**DATA FOR REVIEW**:
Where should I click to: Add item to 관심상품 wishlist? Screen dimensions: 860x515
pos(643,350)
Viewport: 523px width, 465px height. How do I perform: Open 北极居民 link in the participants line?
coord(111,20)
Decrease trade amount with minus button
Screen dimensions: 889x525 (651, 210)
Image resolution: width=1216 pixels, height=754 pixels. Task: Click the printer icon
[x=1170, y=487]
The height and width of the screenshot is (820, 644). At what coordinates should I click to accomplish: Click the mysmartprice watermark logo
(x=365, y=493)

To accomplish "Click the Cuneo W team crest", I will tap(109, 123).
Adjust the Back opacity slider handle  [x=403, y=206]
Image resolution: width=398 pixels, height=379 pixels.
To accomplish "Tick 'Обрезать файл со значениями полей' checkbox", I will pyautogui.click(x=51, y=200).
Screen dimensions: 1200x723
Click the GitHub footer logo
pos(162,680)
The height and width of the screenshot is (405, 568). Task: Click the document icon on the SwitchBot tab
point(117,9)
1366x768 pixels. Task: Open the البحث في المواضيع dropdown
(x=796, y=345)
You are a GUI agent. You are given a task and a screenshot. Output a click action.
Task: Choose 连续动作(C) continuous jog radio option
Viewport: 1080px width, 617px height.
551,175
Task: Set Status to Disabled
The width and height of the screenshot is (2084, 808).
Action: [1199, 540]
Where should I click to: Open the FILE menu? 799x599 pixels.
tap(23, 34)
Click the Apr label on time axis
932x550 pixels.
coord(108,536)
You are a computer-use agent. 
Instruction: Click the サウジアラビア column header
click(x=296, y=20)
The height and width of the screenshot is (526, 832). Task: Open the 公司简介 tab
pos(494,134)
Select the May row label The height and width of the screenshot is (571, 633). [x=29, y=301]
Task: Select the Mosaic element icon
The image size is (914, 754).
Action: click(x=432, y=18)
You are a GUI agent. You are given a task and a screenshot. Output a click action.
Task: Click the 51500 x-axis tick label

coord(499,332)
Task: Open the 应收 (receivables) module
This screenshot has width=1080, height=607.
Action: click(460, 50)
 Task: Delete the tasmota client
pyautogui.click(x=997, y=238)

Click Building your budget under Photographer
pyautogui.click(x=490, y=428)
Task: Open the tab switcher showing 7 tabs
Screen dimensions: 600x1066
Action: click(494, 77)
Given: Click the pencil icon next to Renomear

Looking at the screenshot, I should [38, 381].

**WHAT THIS TASK INVOLVES**: Word for word, repeat each entry shown above.

**ANSWER AREA**:
Where should I click to: Add item to 관심상품 wishlist? Screen dimensions: 860x515
pos(643,350)
Viewport: 523px width, 465px height. How do I perform: Open 北极居民 link in the participants line?
coord(111,20)
Decrease trade amount with minus button
Screen dimensions: 889x525 (651, 210)
Image resolution: width=1216 pixels, height=754 pixels. Task: Click the printer icon
[x=1170, y=487]
The height and width of the screenshot is (820, 644). At what coordinates should I click to accomplish: Click the mysmartprice watermark logo
(x=365, y=493)

To accomplish "Click the Cuneo W team crest", I will tap(109, 123).
Adjust the Back opacity slider handle  [x=403, y=206]
Image resolution: width=398 pixels, height=379 pixels.
To accomplish "Tick 'Обрезать файл со значениями полей' checkbox", I will pyautogui.click(x=51, y=200).
Screen dimensions: 1200x723
Click the GitHub footer logo
pos(162,680)
The height and width of the screenshot is (405, 568). Task: Click the document icon on the SwitchBot tab
point(117,9)
1366x768 pixels. Task: Open the البحث في المواضيع dropdown
(x=796, y=345)
You are a GUI agent. You are given a task and a screenshot. Output a click action.
Task: Choose 连续动作(C) continuous jog radio option
Viewport: 1080px width, 617px height.
551,175
Task: Set Status to Disabled
The width and height of the screenshot is (2084, 808).
Action: [1199, 540]
Where should I click to: Open the FILE menu? 799x599 pixels.
tap(23, 34)
Click the Apr label on time axis
932x550 pixels.
coord(108,536)
You are a computer-use agent. 
Instruction: Click the サウジアラビア column header
click(x=296, y=20)
The height and width of the screenshot is (526, 832). Task: Open the 公司简介 tab
pos(494,134)
Select the May row label The height and width of the screenshot is (571, 633). [x=29, y=301]
Task: Select the Mosaic element icon
The image size is (914, 754).
Action: click(x=432, y=18)
You are a GUI agent. You are given a task and a screenshot. Output a click action.
Task: Click the 51500 x-axis tick label

coord(499,332)
Task: Open the 应收 (receivables) module
This screenshot has width=1080, height=607.
Action: click(460, 50)
 Task: Delete the tasmota client
pyautogui.click(x=997, y=238)

Click Building your budget under Photographer
pyautogui.click(x=490, y=428)
Task: Open the tab switcher showing 7 tabs
Screen dimensions: 600x1066
Action: click(494, 77)
Given: Click the pencil icon next to Renomear

Looking at the screenshot, I should [38, 381].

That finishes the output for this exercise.